> [Problem to solve]
Each record must be printed again exactly as it appears.

> [Record excerpts]
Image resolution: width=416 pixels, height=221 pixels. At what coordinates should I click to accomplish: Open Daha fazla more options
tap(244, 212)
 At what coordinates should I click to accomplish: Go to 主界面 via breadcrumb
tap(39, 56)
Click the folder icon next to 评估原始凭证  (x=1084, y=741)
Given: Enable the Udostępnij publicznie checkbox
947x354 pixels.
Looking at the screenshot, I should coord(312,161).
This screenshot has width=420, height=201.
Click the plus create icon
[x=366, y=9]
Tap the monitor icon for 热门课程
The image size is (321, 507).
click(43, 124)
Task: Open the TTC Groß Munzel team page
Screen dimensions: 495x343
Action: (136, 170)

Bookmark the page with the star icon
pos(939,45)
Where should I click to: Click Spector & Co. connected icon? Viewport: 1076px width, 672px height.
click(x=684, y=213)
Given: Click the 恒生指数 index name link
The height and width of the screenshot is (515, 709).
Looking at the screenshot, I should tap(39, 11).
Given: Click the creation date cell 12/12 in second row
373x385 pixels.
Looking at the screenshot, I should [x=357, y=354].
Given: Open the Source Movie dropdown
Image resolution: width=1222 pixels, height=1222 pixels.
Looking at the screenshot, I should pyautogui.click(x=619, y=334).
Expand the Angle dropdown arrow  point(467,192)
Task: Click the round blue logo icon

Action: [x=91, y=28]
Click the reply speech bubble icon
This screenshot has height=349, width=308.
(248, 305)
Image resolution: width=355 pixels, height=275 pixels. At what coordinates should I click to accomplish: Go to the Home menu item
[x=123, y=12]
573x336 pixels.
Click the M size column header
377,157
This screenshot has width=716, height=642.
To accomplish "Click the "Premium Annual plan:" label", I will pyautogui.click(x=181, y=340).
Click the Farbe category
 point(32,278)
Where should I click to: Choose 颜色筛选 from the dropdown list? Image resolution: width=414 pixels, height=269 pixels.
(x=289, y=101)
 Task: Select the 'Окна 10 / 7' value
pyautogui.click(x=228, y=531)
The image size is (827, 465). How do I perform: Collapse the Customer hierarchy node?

> [Written answer]
Image resolution: width=416 pixels, height=221 pixels. At what coordinates should I click to accomplish: Open Daha fazla more options
tap(244, 212)
 At what coordinates should I click to accomplish: Go to 主界面 via breadcrumb
tap(39, 56)
Click the folder icon next to 评估原始凭证  (x=1084, y=741)
Given: Enable the Udostępnij publicznie checkbox
947x354 pixels.
Looking at the screenshot, I should coord(312,161).
This screenshot has width=420, height=201.
Click the plus create icon
[x=366, y=9]
Tap the monitor icon for 热门课程
The image size is (321, 507).
click(43, 124)
Task: Open the TTC Groß Munzel team page
Screen dimensions: 495x343
Action: (136, 170)

Bookmark the page with the star icon
pos(939,45)
Where should I click to: Click Spector & Co. connected icon? Viewport: 1076px width, 672px height.
click(x=684, y=213)
Given: Click the 恒生指数 index name link
The height and width of the screenshot is (515, 709).
Looking at the screenshot, I should tap(39, 11).
Given: Click the creation date cell 12/12 in second row
373x385 pixels.
Looking at the screenshot, I should [x=357, y=354].
Given: Open the Source Movie dropdown
Image resolution: width=1222 pixels, height=1222 pixels.
Looking at the screenshot, I should pyautogui.click(x=619, y=334).
Expand the Angle dropdown arrow  point(467,192)
Task: Click the round blue logo icon

Action: [x=91, y=28]
Click the reply speech bubble icon
This screenshot has height=349, width=308.
(248, 305)
Image resolution: width=355 pixels, height=275 pixels. At what coordinates should I click to accomplish: Go to the Home menu item
[x=123, y=12]
573x336 pixels.
Click the M size column header
377,157
This screenshot has width=716, height=642.
To accomplish "Click the "Premium Annual plan:" label", I will pyautogui.click(x=181, y=340).
Click the Farbe category
 point(32,278)
Where should I click to: Choose 颜色筛选 from the dropdown list? Image resolution: width=414 pixels, height=269 pixels.
(x=289, y=101)
 Task: Select the 'Окна 10 / 7' value
pyautogui.click(x=228, y=531)
The image size is (827, 465). How do I perform: Collapse the Customer hierarchy node?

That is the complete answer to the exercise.